If in doubt on how to proceed, check with the ministry’s Procurement Specialist to ensure the appropriate process is followed to confirm the legal name before signing the contract.
Most service contracts include one or more insurances that the contractor must maintain for the term of the contract. Proof of this insurance is usually managed through the Province of British Columbia Certificate of Insurance (form FIN 173). This form should be renewed each year of the contract, to ensure that the contractor’s insurance is current and adequate.
Refer to Insurance for more information, or contact Risk Management Branch and Government Security Office.

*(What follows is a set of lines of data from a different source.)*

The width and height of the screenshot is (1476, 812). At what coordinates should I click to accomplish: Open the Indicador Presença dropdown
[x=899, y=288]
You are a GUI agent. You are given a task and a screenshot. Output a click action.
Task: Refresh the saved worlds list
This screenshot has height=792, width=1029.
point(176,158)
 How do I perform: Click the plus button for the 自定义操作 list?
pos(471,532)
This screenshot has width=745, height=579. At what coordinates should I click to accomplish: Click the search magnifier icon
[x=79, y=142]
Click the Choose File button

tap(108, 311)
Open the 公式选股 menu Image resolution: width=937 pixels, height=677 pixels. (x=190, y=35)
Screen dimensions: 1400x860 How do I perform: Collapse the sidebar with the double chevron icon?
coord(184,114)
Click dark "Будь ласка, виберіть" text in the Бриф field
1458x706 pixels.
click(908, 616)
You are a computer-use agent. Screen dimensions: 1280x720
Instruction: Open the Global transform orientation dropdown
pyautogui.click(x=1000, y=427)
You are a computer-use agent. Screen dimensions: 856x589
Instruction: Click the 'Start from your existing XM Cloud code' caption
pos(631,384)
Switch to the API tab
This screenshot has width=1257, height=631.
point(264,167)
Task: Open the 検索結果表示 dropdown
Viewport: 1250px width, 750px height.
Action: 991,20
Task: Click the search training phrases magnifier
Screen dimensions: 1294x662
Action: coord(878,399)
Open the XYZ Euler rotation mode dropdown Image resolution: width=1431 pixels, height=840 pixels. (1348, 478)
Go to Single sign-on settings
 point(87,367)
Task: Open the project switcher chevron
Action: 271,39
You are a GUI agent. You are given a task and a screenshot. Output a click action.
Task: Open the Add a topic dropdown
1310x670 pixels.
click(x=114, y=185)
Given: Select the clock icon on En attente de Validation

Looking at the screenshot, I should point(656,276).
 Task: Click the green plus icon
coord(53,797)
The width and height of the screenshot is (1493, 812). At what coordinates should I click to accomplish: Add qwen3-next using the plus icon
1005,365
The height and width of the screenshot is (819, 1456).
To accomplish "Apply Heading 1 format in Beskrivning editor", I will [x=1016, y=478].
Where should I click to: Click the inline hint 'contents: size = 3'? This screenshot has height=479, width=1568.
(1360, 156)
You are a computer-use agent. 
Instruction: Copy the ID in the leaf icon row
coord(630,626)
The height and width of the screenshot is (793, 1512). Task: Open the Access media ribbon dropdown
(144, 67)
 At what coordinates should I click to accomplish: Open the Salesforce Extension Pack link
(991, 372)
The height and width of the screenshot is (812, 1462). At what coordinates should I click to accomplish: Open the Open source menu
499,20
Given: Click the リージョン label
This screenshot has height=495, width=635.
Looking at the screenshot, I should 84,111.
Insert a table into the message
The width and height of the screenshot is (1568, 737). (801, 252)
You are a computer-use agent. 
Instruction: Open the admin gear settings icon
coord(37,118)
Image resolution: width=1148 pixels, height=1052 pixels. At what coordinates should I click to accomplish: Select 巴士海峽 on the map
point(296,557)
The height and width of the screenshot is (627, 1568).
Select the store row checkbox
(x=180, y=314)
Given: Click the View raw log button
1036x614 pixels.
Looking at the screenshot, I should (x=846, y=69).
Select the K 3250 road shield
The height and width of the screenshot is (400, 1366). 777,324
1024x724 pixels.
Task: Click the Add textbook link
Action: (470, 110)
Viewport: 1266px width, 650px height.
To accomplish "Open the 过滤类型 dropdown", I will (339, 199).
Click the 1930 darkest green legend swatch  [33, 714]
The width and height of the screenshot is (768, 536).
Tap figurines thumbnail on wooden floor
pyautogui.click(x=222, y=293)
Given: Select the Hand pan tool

Note that some ministries may have specific procedures regarding insurance; this information can be found through the link above to the Insurance page.
BC vendors with employees must be in good standing with WorkSafeBC in order to become contractors of the Province. Letters of good standing are available on-line, and should be checked annually to ensure ongoing eligibility. Vendors from other jurisdictions are required to be in good standing with the equivalent applicable entity to WorkSafeBC.
Vendors without employees (e.g. sole proprietors) may be eligible for WorkSafeBC’s Personal Optional Protection.
Refer to WorkSafeBC for more information, or contact Risk Management Branch and Government Security Office. More basic information is available in the article “WorkSafeBC Contractor Basics” in Volume 20, Issue 2 of the At Risk newsletter.
If the contractor will have custody of personal and/or confidential information, specific privacy language is required as part of the contract document. An example of this is the privacy schedule found in Schedule E of the General Service Agreement, noting that ministries may have their own contract templates that include similar terms and conditions.
A privacy impact assessment (or “PIA”) needs to be completed for all new and existing enactments, systems, programs, projects and activities. A PIA should still be completed even if the ministry determines that there is no personal information being collected, used or disclosed. When there is no personal information involved the PIA process is significantly shorter and easier. If the PIA indicates that personal information will be involved, specific contractual clauses are to be included in the contract, and a privacy protection schedule will generally be required.